An adjoining chamber 116b provided between the insert 120 and the housing 110 can
be filled to atmospheric pressure. This chamber 116b can be readily compressed when
the much higher fluid pressure from the annulus (at 5000 psi or the like) enters the
first chamber 116a.
[0048] In response to the filling chamber 116a, the insert 120 shears free of shear pins
121 to the housing 120. Now freed, the insert 120 moves (downward) in the housing's
bore 102 by the piston effect of the filling chamber 116a. Once the insert 120 has
completed its travel, its distal end exposes the profile 146 inside the sleeve 140.
[0049] To now open this particular indexing sleeve 100, operators drop the next frac dart
160. This next dart 160 reaches the exposed profile 146 on the sleeve 140 in Fig.
2. The biased keys 166 on the dart 160 extend outward and engage or catch the profile
146. The key 166 has a notch locking in the profile 146 in only a first direction
tending to open the sleeve 120. The rest of the key 166, however, allows the dart
160 move in a second direction opposite to the first direction so it can be produced
to the surface as discussed later.
[0050] The dart's seal 162 seals inside an interior passage or seat in the sleeve 140. Because
the dart 160 is passing through the sleeve 140, interaction of the seal 164 with the
surrounding sleeve 140 can tend to slow the dart's passage. This helps the keys 166
to catch in the exposed profile 146.
[0051] Operators apply frac pressure down the tubing string, and the applied pressure shears
the shear pins 141 holding the sleeve 140 in the housing 110. Now freed, the applied
pressure moves the sleeve 140 (downward) in the housing to expose the ports 112. At
this point, the frac operation can stimulate the adjacent zone of the formation.
[0052] Another indexing sleeve 100 shown in Figs. 5A-5B has many of the same components
as other sleeves disclosed herein so that like reference numbers are used for similar
components. The indexing sleeve 100 has a housing 110 defining a bore 102 therethrough
and having ends 104/106 for coupling to a tubing string (not shown). Inside, the housing
110 has two inserts (i.e., insert 120 and sleeve 140) disposed in its bore 102. The
insert 120 can move from a closed position (Fig. 5A) to an open position (not shown)
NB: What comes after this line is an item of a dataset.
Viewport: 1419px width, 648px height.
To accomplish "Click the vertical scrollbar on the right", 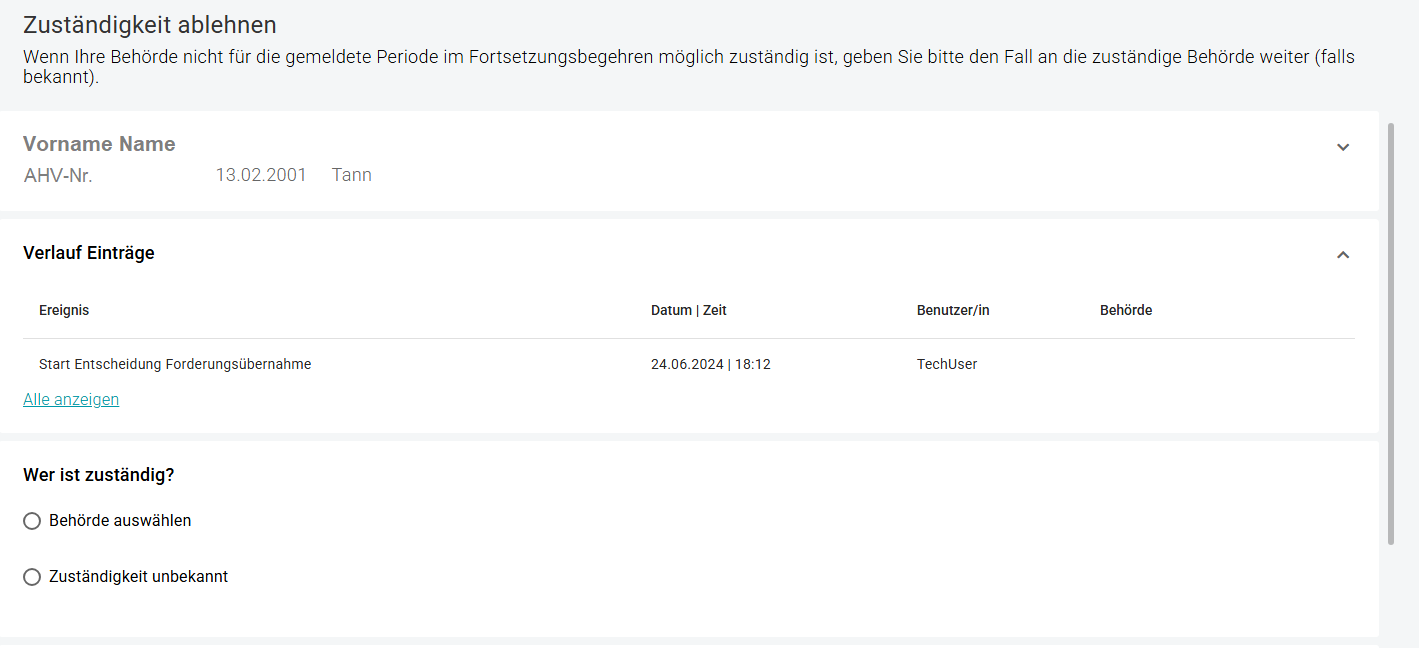I will pyautogui.click(x=1390, y=330).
when an appropriate plug (e.g., ball, dart, or other form of plug) is passed through
the indexing sleeve 100 as discussed in more detail below. Likewise, the sleeve 140
can move from a closed position (Fig. 5A) to an opened position (not shown) when another
appropriate plug (e.g. ball, dart, or other form of plug) is passed later through
the indexing sleeve 100 as also discussed in more detail below.
[0053] The indexing sleeve 100 is run in the hole in a closed condition. As shown in Fig.
5A, the insert 120 in the closed condition covers a portion of the sleeve 140. In
turn, the sleeve 140 in the closed condition covers external ports 112 in the housing
110, and peripheral seals 142 on the sleeve 140 prevent fluid communication between
the bore 102 and these ports 112. When the insert 120 has the open condition, the
insert 120 is moved away from the sleeve 140 so that a profile 146 on the sleeve 140
is exposed in the housing's bore 102. Finally, the sleeve 140 in the open position
is moved away from the ports 112 so that fluid in the bore 102 can pass out through
the ports 112 to the surrounding annulus and treat the adjacent formation.
[0054] Initially, the actuator or controller 130 having the control circuitry 131 in the
indexing sleeve 100 is programmed to allow a set number of plugs to pass through the
indexing sleeve 100 before activation. Then, the indexing sleeve 100 runs downhole
in the closed condition as shown in Figs. 5A-5B. To then begin a frac operation, operators
drop plugs down the tubing string from the surface.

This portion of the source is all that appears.